Nous roulons vers la ville, radio allumée sur les souvenirs. Cette semaine on commémore mai 68. Hier soir, les invités d’une émission étaient consultés sur les mots : à propos de cette tranche de vie symbolique doit-on dire tout simplement 68, ou bien les évènements de 68, ou encore je ne sais plus quoi, la brèche je crois. La plupart ont répondu comme je l’aurais fait moi-même : 68. Pour en revenir à notre trajet motorisé, la plupart des émissions du moment sont illustrées par des musiques de l’époque. Et voilà qu’à l’écoute de l’une d’elles, je suis soudain parcouru d’un grand frisson complètement inattendu. C’est d’ailleurs le propre du frisson qu’il soit inattendu. Ce qui m’étonne surtout, c’est qu’un morceau, certes sympathique, écouté maintes fois jadis sans déclencher chez moi d’émotion particulière, résonne soudain d’une façon aussi spectaculaire.

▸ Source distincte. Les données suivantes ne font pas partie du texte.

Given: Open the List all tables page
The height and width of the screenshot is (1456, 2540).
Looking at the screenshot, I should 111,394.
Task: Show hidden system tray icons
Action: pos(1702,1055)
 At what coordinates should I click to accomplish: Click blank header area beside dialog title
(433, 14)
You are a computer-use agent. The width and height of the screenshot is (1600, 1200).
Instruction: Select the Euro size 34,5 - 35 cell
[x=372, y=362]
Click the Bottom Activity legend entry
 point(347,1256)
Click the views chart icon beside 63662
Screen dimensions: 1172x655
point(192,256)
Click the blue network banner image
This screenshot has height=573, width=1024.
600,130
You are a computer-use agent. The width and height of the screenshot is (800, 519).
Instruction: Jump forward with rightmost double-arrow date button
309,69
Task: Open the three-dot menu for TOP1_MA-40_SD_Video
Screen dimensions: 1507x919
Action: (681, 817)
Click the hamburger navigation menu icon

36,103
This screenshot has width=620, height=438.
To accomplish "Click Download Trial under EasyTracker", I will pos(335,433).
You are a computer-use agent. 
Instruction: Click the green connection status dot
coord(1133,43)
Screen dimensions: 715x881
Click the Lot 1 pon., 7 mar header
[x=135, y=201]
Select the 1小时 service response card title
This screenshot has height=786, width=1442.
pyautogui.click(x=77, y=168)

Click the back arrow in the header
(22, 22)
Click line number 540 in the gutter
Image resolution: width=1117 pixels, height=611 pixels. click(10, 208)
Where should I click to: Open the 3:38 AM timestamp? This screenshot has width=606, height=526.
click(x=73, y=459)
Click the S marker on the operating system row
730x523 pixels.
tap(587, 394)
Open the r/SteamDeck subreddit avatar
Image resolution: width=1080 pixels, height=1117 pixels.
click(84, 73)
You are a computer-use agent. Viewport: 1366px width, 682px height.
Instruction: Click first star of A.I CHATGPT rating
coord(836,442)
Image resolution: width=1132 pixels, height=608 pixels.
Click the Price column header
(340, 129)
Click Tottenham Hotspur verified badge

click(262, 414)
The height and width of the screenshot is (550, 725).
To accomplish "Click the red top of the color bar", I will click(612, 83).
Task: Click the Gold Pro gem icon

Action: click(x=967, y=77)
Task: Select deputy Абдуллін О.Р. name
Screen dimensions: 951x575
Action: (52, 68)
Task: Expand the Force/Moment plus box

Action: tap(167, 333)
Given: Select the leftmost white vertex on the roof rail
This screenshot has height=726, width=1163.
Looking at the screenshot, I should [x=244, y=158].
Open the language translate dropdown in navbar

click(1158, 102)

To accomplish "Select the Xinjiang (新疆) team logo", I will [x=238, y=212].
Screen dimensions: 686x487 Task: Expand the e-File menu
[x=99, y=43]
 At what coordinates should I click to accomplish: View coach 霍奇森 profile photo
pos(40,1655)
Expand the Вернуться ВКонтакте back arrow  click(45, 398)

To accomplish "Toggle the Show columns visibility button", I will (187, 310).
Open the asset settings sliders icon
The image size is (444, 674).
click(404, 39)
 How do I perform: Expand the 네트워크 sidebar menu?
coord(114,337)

Est-ce l’effet de la musique elle-même sur ma moelle épinière, ou la nostalgie d’une époque (non pas mai 68, j’étais trop jeune et je n’écoutais pas de musique, mais plutôt quelques années plus tard, avec une apogée en 73, quand j’écoutais du rock à fond la caisse et que je rêvais de devenir un poète maudit).

Je ne sais pas s’il s’agit d’une simple coïncidence, mais je revis à nouveau ce moment d’exception au moment d’écrire ces lignes : l’ordi diffuse une version jazzy de « Paint it, black » enregistrée par le pianiste Rémi Panossian.